Fabi.ai’s feature addresses the challenges of static dashboards and restricted business workflows associated with legacy BI by automating the delivery of personalized, AI-enhanced insights directly to the tools data teams use daily
Fabi.ai announced the launch of Workflows, a revolutionary data insights pipeline feature that enables data and product teams to build automated, intelligent workflows that deliver personalized insights directly to stakeholders’ preferred tools. Unlike legacy BI platforms that create “dashboard graveyards,” Workflows meets business users where they actually work—in Slack, email, and Google Sheets—while leveraging AI in the data analysis process to generate meaningful summaries and actionable recommendations. The product addresses three critical failures of legacy BI: restricted data access that ignores real business workflows, misaligned incentives that prioritize seat sales over insight sharing, and the creation of static dashboards that users ultimately abandon for spreadsheets. Workflows transforms this paradigm by automating the delivery of fresh, AI-enhanced insights directly to the tools teams use daily, without forcing data experts to an advanced degree in the vendor’s tooling.
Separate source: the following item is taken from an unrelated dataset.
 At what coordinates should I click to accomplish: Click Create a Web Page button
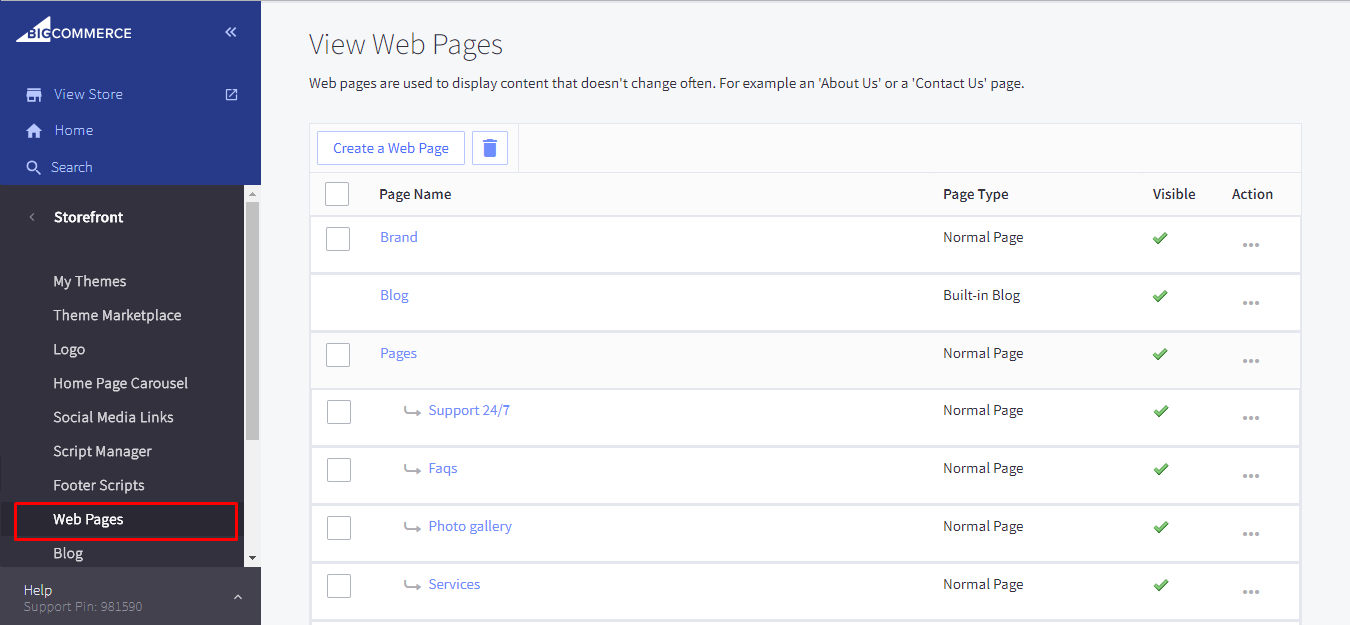click(391, 148)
Key capabilities of Workflows include: Universal Data Connectivity: Connect to any data source including Snowflake, Databricks, MotherDuck, Google Sheets, Airtable, and more; Integrated Processing Tools: SQL for querying, Python for advanced analysis, and AI for natural language processing and insight generation working seamlessly together; Smart Distribution: Automatically push AI-generated, customized insights via email, Slack, or Google Sheets on configurable schedules; AI-Powered Analysis: Leverage AI to process unstructured data, extract insights from notes and comments, and generate executive summaries; Python-Native Architecture: Enterprise-grade security with scalable AI processing capabilities
Cloudflare’s pay per crawl service allows content owners to charge AI crawlers for access using HTTP 402 Payment Required responses with options to allow free access, charge configured prices, or block access entirely by using DNS proxying for functionality
Cloudflare has launched a pay per crawl service for content creators and AI companies, offering a new mechanism to monetize digital assets. The service addresses concerns from publishers who want compensation for their contributions to AI training datasets. The system allows content owners to charge AI crawlers for access using HTTP 402 Payment Required responses, providing three options: Allow free access, Charge configured prices, or Block access entirely. The service operates through Cloudflare’s global network infrastructure and requires publishers to use Cloudflare’s DNS proxying for functionality. Applications accepted through a dedicated signup portal. The service addresses the binary choice between complete blocking or uncompensated access, creating a third monetization option for digital content creators. Cloudflare serves as the Merchant of Record, handling billing event recording when crawlers make authenticated requests with payment intent. The company aggregates events, charges crawlers, and distributes earnings to publishers, simplifying financial relationships for smaller publishers lacking individual negotiation leverage. The system anticipates future agentic applications where intelligent agents receive budgets for acquiring relevant content. Pay per crawl represents one solution in the expanding toolkit for content protection, as research indicates AI search visitors provide 4.4 times higher value than traditional organic traffic, creating economic incentives for controlled access rather than complete blocking. The development coincides with Google’s AI Mode expansion and enhanced content labeling requirements. Content creators interested in pay per crawl can apply for private beta access through Cloudflare’s signup portal.